Now, like virtually all statist arguments that take the form of, "If it's OK for the government to do X, it's OK for it to do Y," the desirability of X is simply assumed without argument. (New Hampshire has no mandatory insurance laws for drivers, and has somehow avoided becoming an apocalyptic Mad Max-esque hellhole.) Leave that aside for the now. There are a number of important dissimilarities between the two types of insurances and the mandate laws concerning them that make the analogy dubious, but put that aside for the moment as well.
Suppose they are analogous, such that if mandatory automobile insurance for drivers is unobjectionable then insurance mandate is likewise unobjectionable. For that to be the case, the argument that justifies one must also work as a justification for the other. What is the argument for mandatory automobile insurance?
The stated purpose of mandatory insurance is to prevent people from potentially imposing costs on others by incurring debts to others- lawsuit damages from a collision, in this case- that they cannot pay. The reason it's generally considered unobjectionable to fulfill this objective by requiring drivers to buy insurance is that operating a vehicle on a government-owned road is, we are told at great length, a privilege and not a right. Therefore, the reasoning goes, it is reasonable for the government to impose conditions that a citizen must fulfill or "agree" to before he or she may exercise that privilege.
This can include things that would be considered unreasonable, unconstitutional, or outright tyrannical if applied to legally recognized rights. No one seriously advocates requiring insurance for possible defamation suits or unpaid child support for anyone who speaks in public or has sex, or making people apply for a government permit and pass a test before choosing what religion to practice, for instance, whereas landatory automobile insurance for drivers inspires little criticism or controversy.
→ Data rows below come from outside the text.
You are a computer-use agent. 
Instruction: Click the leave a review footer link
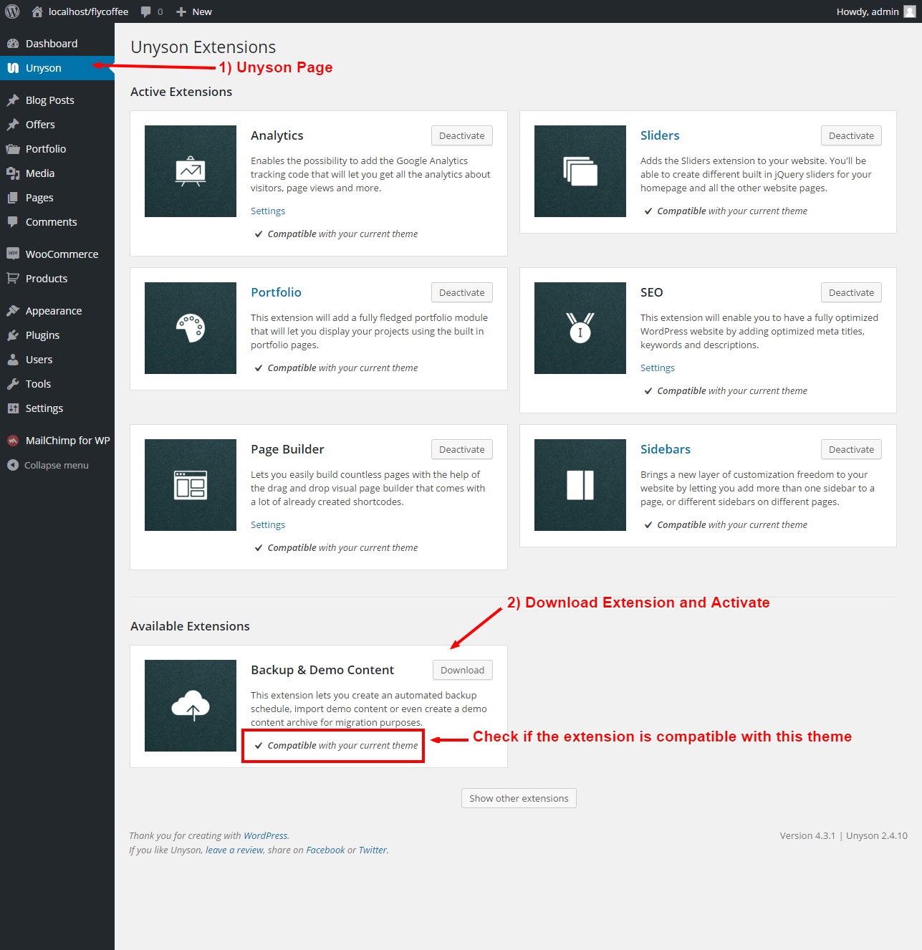point(234,850)
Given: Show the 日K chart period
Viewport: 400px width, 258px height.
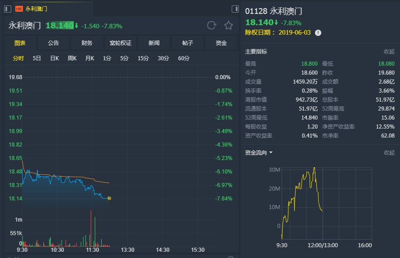Looking at the screenshot, I should pyautogui.click(x=54, y=58).
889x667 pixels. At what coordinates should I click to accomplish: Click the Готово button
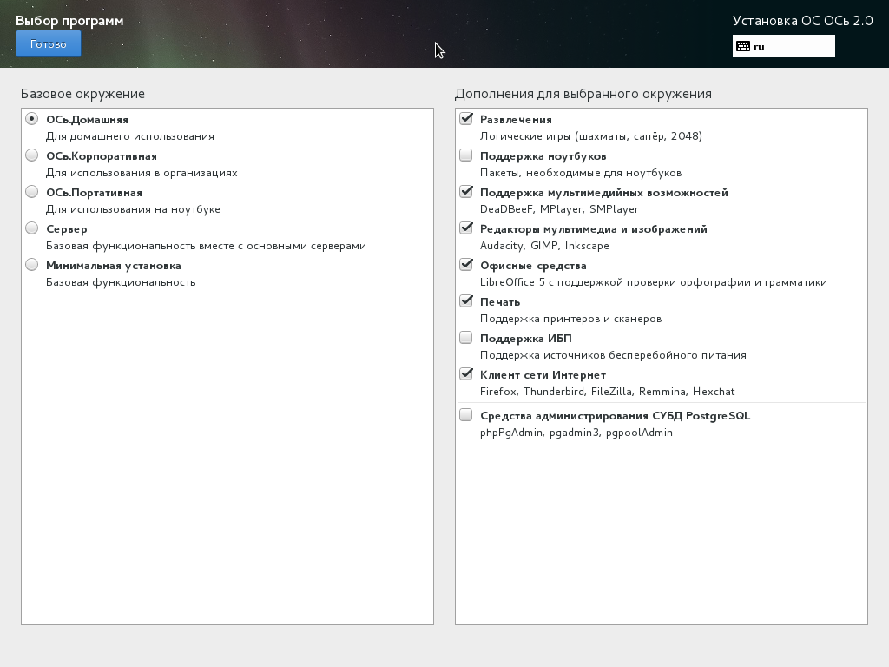coord(48,44)
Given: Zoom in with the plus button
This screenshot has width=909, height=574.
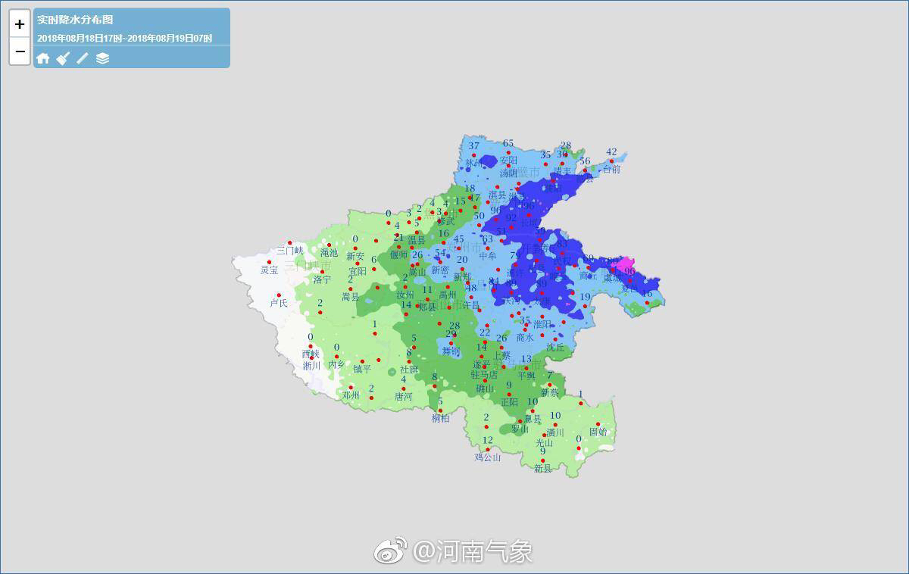Looking at the screenshot, I should tap(20, 24).
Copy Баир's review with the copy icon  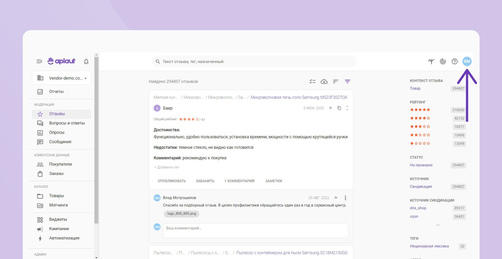(339, 108)
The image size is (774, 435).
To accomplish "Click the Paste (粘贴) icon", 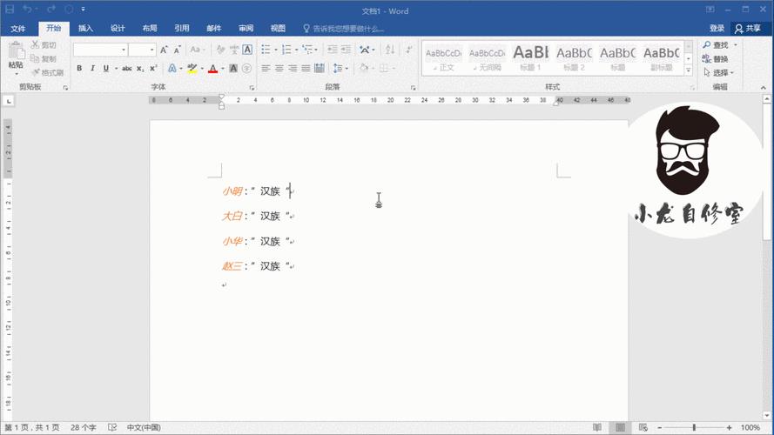I will (x=16, y=53).
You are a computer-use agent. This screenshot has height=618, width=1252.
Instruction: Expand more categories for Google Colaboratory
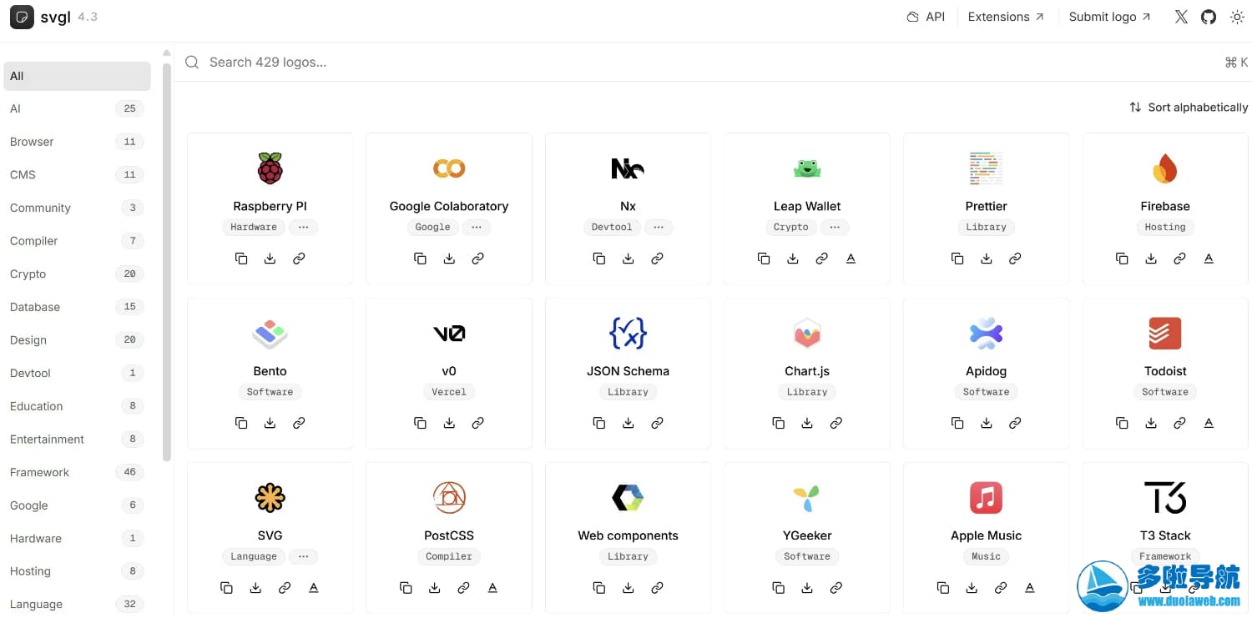point(477,227)
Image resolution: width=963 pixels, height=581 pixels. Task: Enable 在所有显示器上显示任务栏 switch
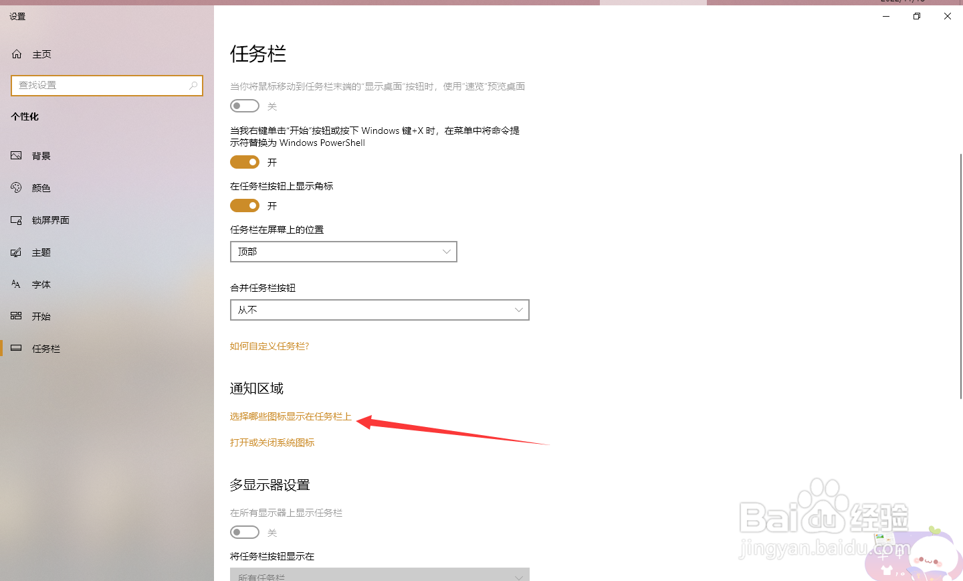pos(244,531)
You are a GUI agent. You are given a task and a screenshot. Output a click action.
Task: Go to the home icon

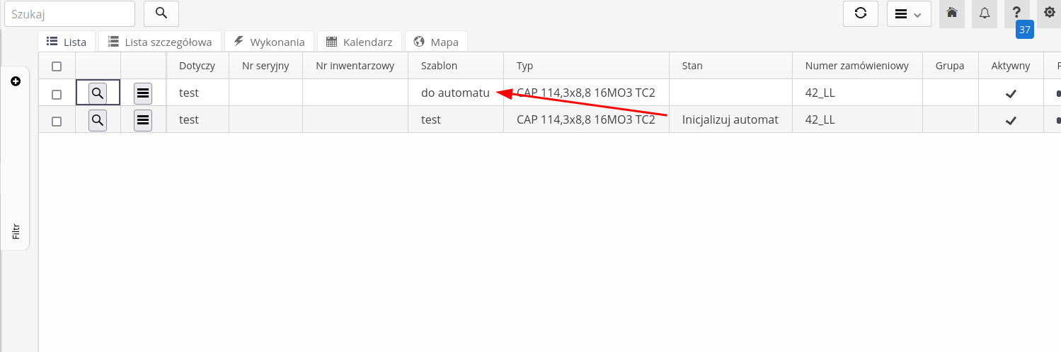click(x=951, y=13)
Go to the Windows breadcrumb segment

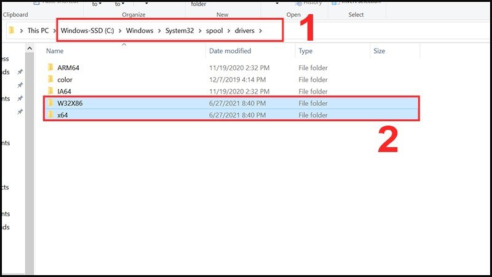point(140,31)
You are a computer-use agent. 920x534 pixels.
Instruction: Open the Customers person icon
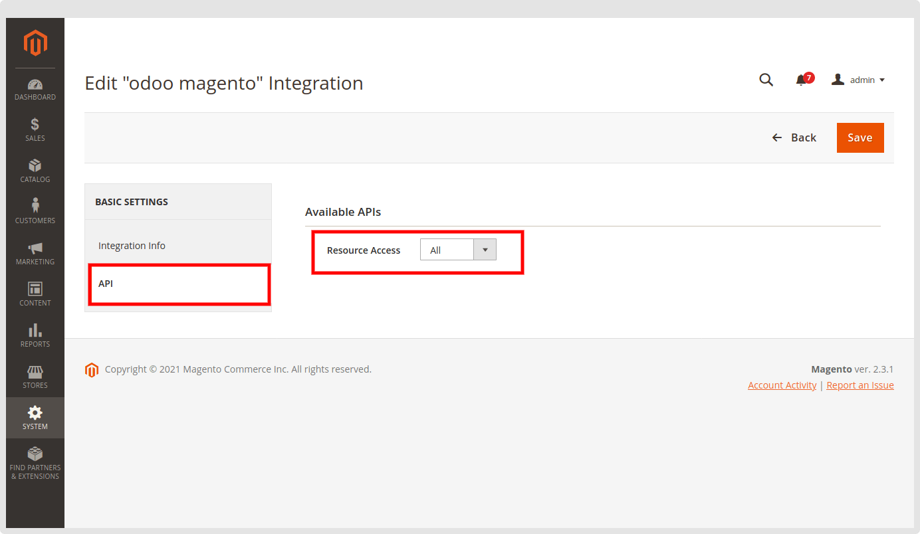tap(35, 206)
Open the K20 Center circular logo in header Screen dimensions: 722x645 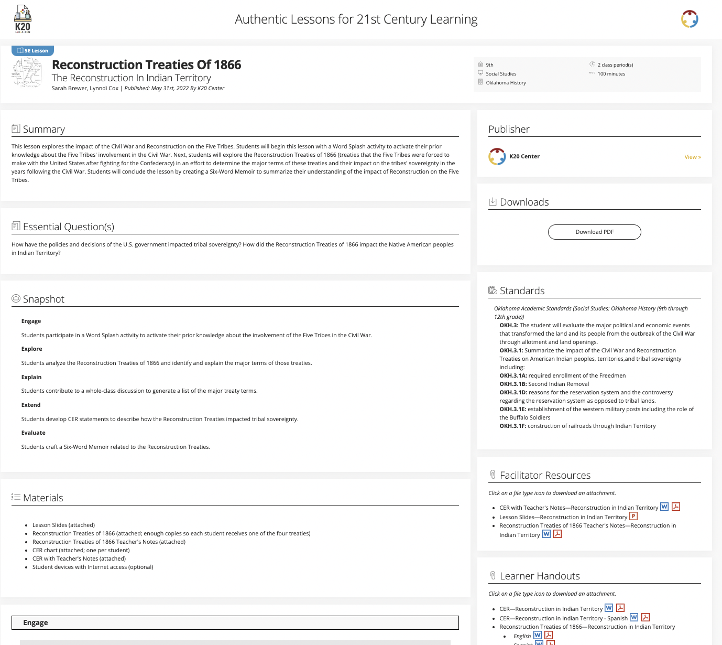[689, 19]
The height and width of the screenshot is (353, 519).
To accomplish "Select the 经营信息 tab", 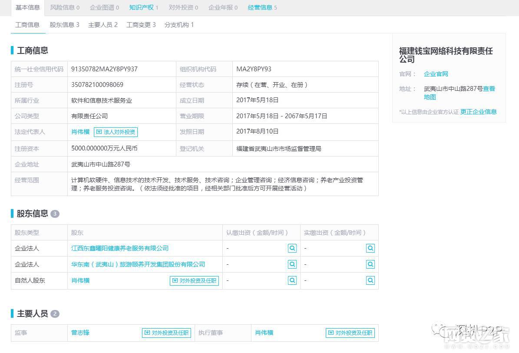I will [x=262, y=7].
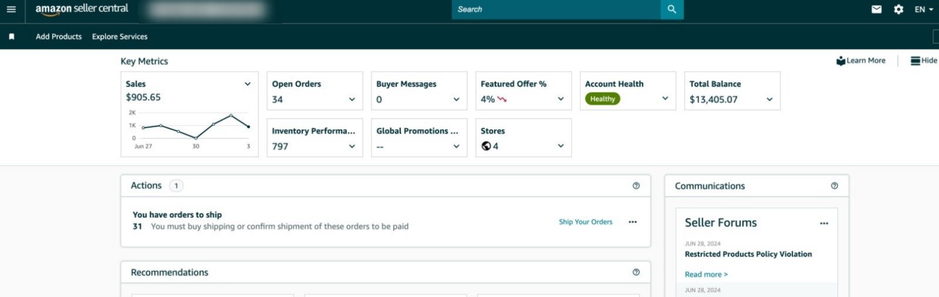The height and width of the screenshot is (297, 939).
Task: Click the bookmark icon in navigation bar
Action: (12, 36)
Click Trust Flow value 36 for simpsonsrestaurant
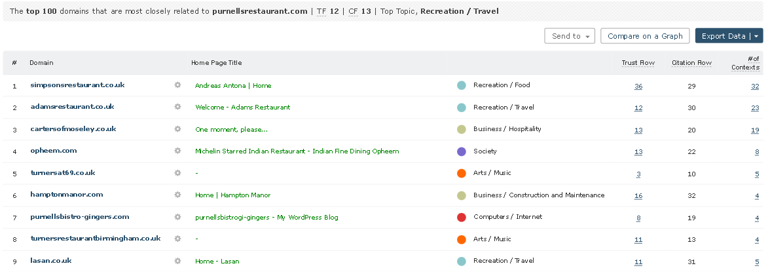770x272 pixels. point(638,86)
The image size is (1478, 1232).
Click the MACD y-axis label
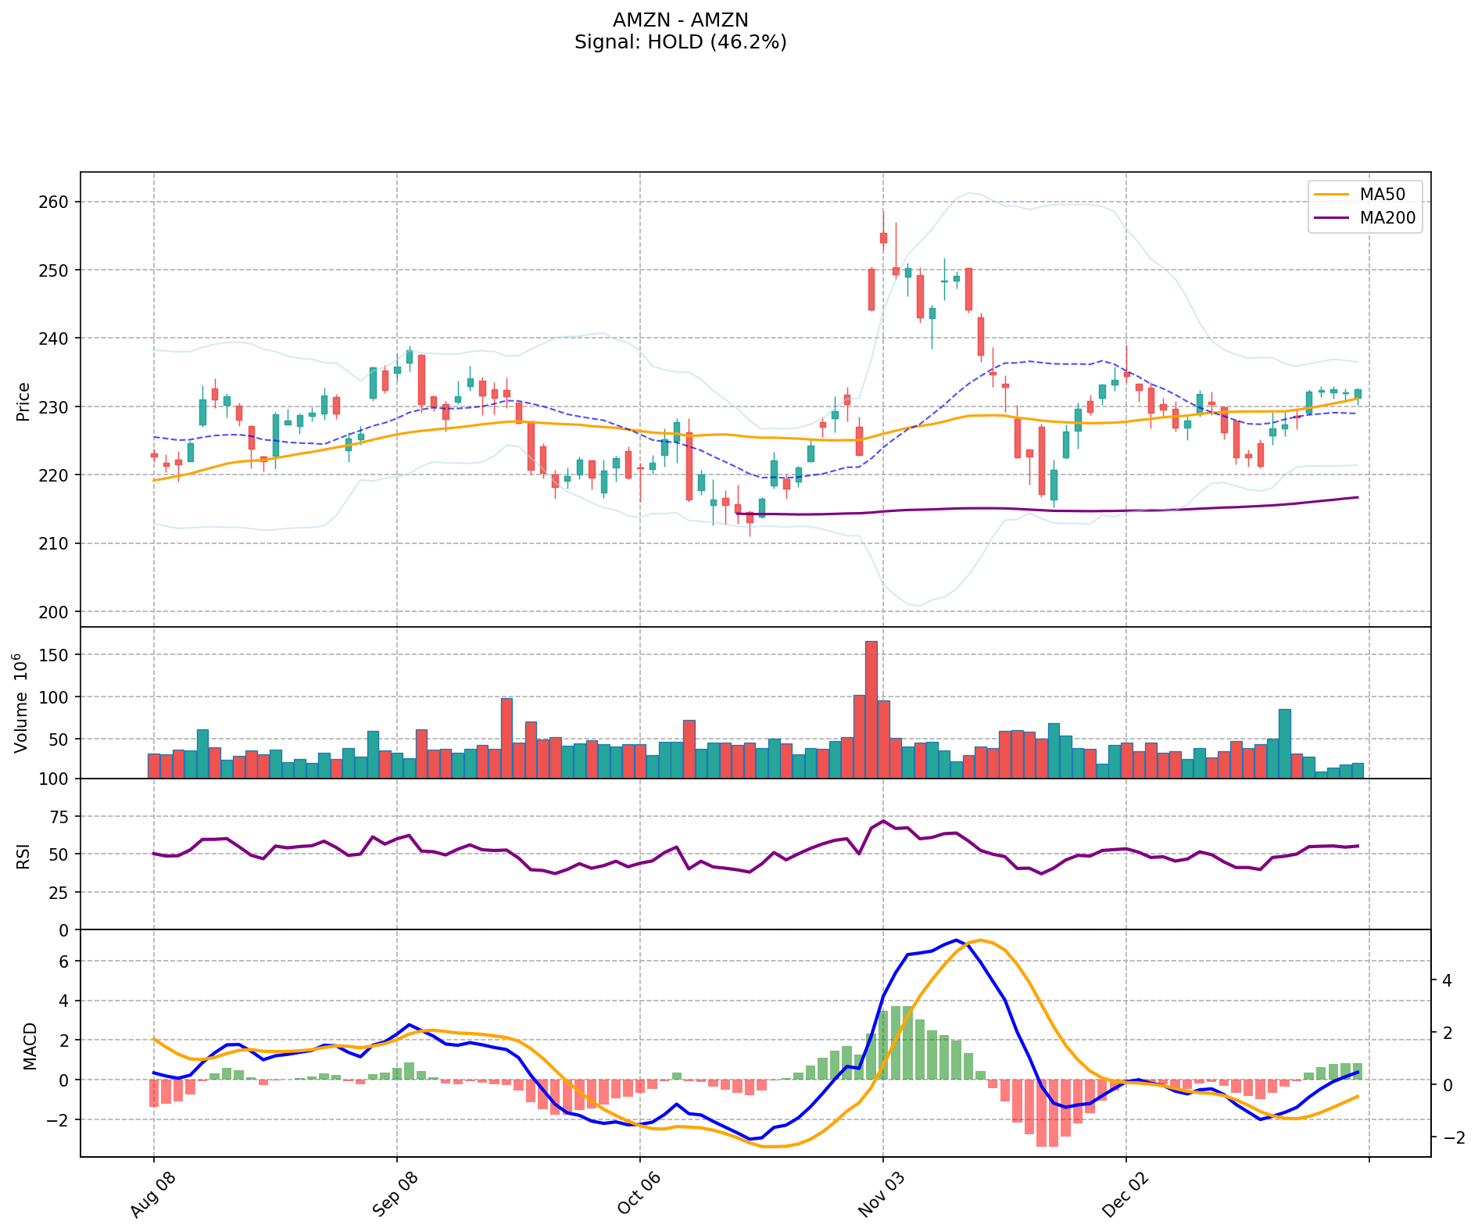[30, 1045]
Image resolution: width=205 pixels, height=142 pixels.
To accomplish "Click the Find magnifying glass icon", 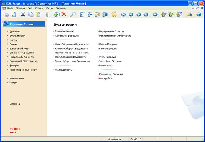I will click(73, 14).
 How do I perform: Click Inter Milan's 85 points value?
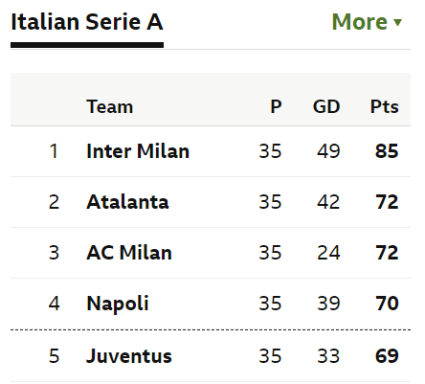[387, 151]
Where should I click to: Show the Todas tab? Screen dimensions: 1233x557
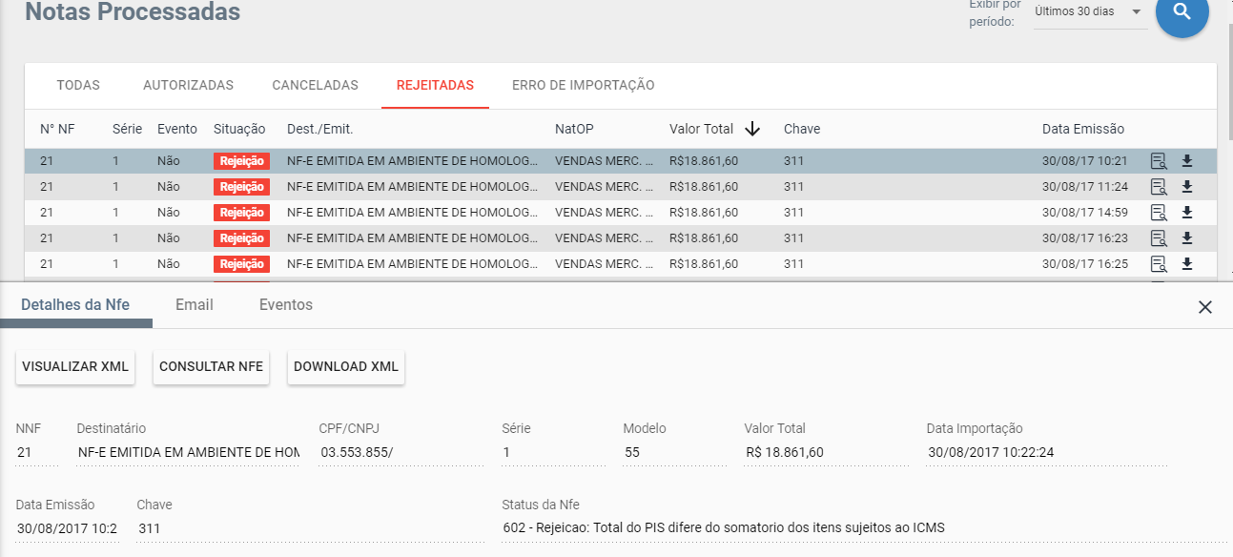tap(78, 85)
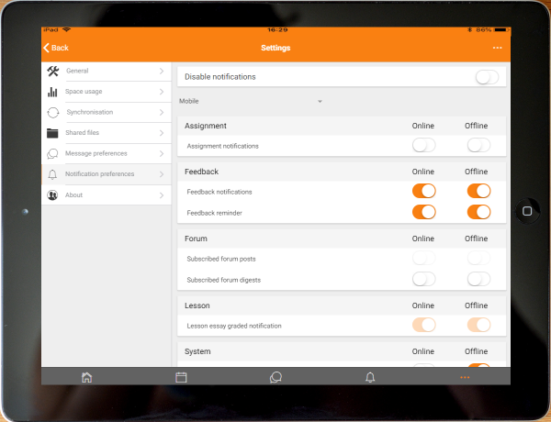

This allows various moral and constitutional inconveniences to go by the wayside when mere privileges are involved. It's why constitutional rights concerning search and seizure and self-incrimination are a dead letter if the police decide, as they have the legal power to do in some states, to hold you down and forcibly stick you with a needle to draw your blood for a blood alcohol level test- you gave your "implied consent" in return for the privilege of driving. It's why, as we've been shown recently, you can be required to submit to having your genitals groped by government agents before boarding an airplane. It's why the federal Terrorist Screening Center can forbid you from traveling by air with the stroke of a pen, legal niceties about due process and bills of attainder notwithstanding.
A privilege, by its nature, is not something you are owed by others, or have a right to demand, or are entitled to possess and keep . It is something someone else has the right to grant or withhold at their pleasure. Privileges are something you must prove yourself worthy of, by the standards of whoever has the power to grant them. They exist so long as they are compatible with the interests and desires of the one dispensing them, and no longer.
So goes the standard justification for mandatory automobile insurance, our supposed precedent for mandatory health insurance. The commonality between the two pointed out by people drawing an analogy between them is that a person without health insurance can also impose a financial burden on others. This aspect of the analogy has its weaknesses. Leaving that aside, however, that's only part of the argument for mandatory driving insurance, and not the most important part. If the precedent of mandatory driving insurance justifies mandatory health insurance, then the activities for which people are required to buy health insurance must likewise be a privilege rather than a right. Otherwise, the analogy falls apart and the argument with it.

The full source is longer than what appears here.